3.3.2.Corrosion status after 18 days
The macroscopic corrosion status and microstructures of magnets of samples I, II, and III after corrosion at 85 ° C, RH@ 80% in the environmental chamber for 18 days are shown in Fig. 6. We can see clearly that sample III started to be powder and sample I is maintained well, only its surface is corroded and its colour has changed. The macroscopic corrosion status that we recorded agrees well with the weight change rates that we measured (as discussed above).
It also can be seen in Fig. 6 that the degradation of sample III proceeds very quickly after corrosion at 85 ° C, RH:80% for 18 days, and the microstructure shows that the Nd-rich phase is severely corroded. Meanwhile, the relatively lower density of sample III, see Fig. 2, which is caused by the lower wetability due to the pre-oxidised DyH3 blended in, is the main reason for the sudden acceleration in degradation after 18 days corrosion. For sample I, although the corrosion started on the surface, the bulk magnet maintained well, see Fig. 6, this is due to a much lower penetration of corrosion, which is much slower than the rest of the samples.

= SET EXERCISE =
Rename "Nd-rich phase" to "neodymium-rich phase" in the passage on magnet corrosion, and give back the stretch starting at "It also can" and ending at "of the samples." with that change. The data after this point comes from a different source than the passage on magnet corrosion.

= DATASET EXCERPT =
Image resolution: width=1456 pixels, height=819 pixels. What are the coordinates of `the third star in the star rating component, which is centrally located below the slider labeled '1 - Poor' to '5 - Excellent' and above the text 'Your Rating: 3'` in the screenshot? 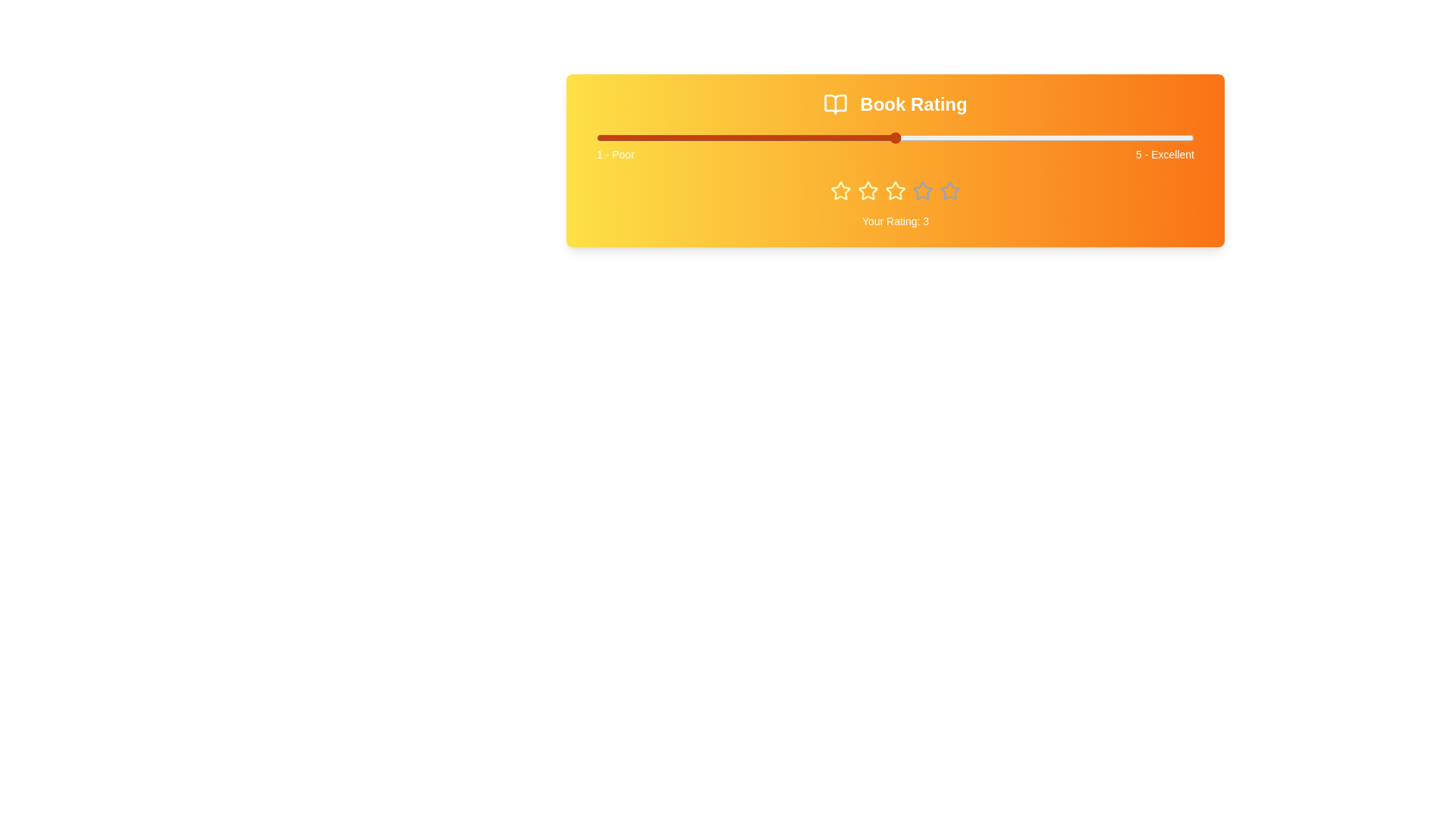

= TASK OUTPUT =
It also can be seen in Fig. 6 that the degradation of sample III proceeds very quickly after corrosion at 85 ° C, RH:80% for 18 days, and the microstructure shows that the neodymium-rich phase is severely corroded. Meanwhile, the relatively lower density of sample III, see Fig. 2, which is caused by the lower wetability due to the pre-oxidised DyH3 blended in, is the main reason for the sudden acceleration in degradation after 18 days corrosion. For sample I, although the corrosion started on the surface, the bulk magnet maintained well, see Fig. 6, this is due to a much lower penetration of corrosion, which is much slower than the rest of the samples.